## WORK TASK:
Output the records below verbatim, minus the pictures.

## ENTRIES PROVIDED:
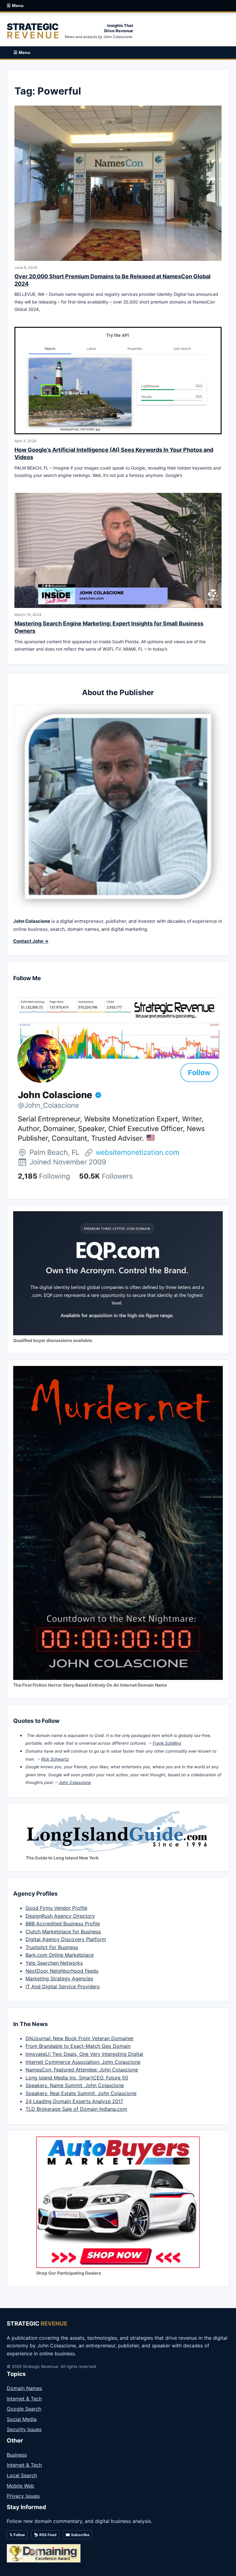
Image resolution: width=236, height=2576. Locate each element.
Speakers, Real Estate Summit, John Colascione (81, 2093)
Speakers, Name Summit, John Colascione (75, 2085)
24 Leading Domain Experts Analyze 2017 (74, 2101)
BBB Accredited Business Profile (63, 1923)
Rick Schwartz (55, 1759)
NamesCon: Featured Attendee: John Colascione (82, 2070)
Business (17, 2455)
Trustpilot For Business (52, 1947)
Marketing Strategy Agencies (59, 1978)
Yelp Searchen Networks (54, 1963)
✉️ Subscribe (77, 2534)
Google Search (24, 2409)
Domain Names (24, 2388)
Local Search (22, 2475)
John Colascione (75, 1782)
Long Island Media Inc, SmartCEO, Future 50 (77, 2078)
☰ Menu (15, 5)
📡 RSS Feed (45, 2534)
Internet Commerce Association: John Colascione (83, 2062)
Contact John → (31, 941)
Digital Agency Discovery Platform (66, 1939)
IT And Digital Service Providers (63, 1986)
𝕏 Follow (17, 2534)
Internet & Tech (24, 2399)
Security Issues (24, 2429)
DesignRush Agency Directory (60, 1916)
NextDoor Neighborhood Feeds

## ANSWER AREA:
Image resolution: width=236, height=2576. Locate each element.
Speakers, Real Estate Summit, John Colascione (81, 2093)
Speakers, Name Summit, John Colascione (75, 2085)
24 Leading Domain Experts Analyze 2017 (74, 2101)
BBB Accredited Business Profile (63, 1923)
Rick Schwartz (55, 1759)
NamesCon: Featured Attendee: John Colascione (82, 2070)
Business (17, 2455)
Trustpilot For Business (52, 1947)
Marketing Strategy Agencies (59, 1978)
Yelp Searchen Networks (54, 1963)
✉️ Subscribe (77, 2534)
Google Search (24, 2409)
Domain Names (24, 2388)
Local Search (22, 2475)
John Colascione (75, 1782)
Long Island Media Inc, SmartCEO, Future 50 (77, 2078)
☰ Menu (15, 5)
📡 RSS Feed (45, 2534)
Internet Commerce Association: John Colascione (83, 2062)
Contact John → (31, 941)
Digital Agency Discovery Platform (66, 1939)
IT And Digital Service Providers (63, 1986)
𝕏 Follow (17, 2534)
Internet & Tech (24, 2399)
Security Issues (24, 2429)
DesignRush Agency Directory (60, 1916)
NextDoor Neighborhood Feeds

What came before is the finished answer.